# SOURCE EXTRACT
▬▬▬▬▬▬▬▬▬▬

Orders: In the next step, there were two orders tables that I merged.
Customers: The naming of the headers of this table was changed to “Column” in the loading process, which was modified using the CSV source file.
Shippeddate: This field contained the shipping dates of the goods, which were stored in the format of day, month, year, and hour. While the orderdate and requiredate fields were saved without recording the time. In order to unify the format of these, I used “Split”, “Remove duplicate” and “Duplicate column” tools.
Finally, I saved the changes and arranged the tables ready for model design.
Data Modeling:

Power BI Data Model Analysis and Interpretation:
The data model designed in this Power BI project follows a Star Schema structure, aimed at providing a comprehensive analysis of sales performance, customers, products, suppliers, and shipping operations within the organization.
By integrating several key tables including Orders, Order_Details, Customers, Products, Suppliers, and Shippers the model enables a detailed examination of the relationships across various components of the sales process.
Structure and Relationships
In this model, the Order_Details table functions as the fact table, containing detailed transaction-level information such as unit price, quantity, and discount for each order.
The supporting dimension tables such as Customers, Products, Suppliers, and Shippers provide descriptive attributes that allow data analysis from multiple perspectives, including customer demographics, product categories, supplier performance, and shipping logistics.

▬▬▬▬▬▬▬▬▬▬

# SUPPLIED DATA
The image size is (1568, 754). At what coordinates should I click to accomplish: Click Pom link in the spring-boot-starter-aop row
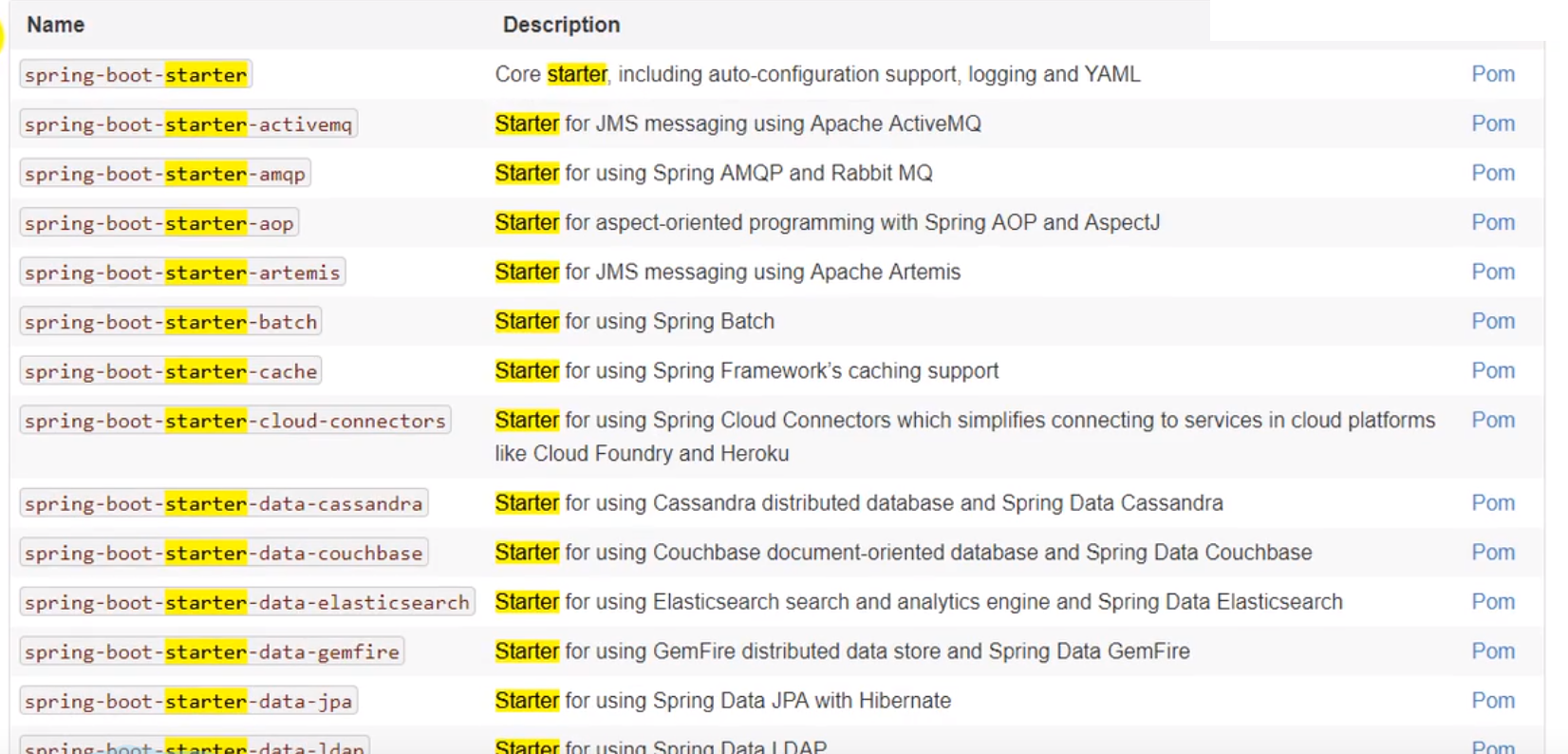pos(1492,222)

▬▬▬▬▬▬▬▬▬▬

# BRIEF
Name each table that the Power BI project description says the model integrates.

# WRITTEN ANSWER
Orders, Order_Details, Customers, Products, Suppliers, and Shippers.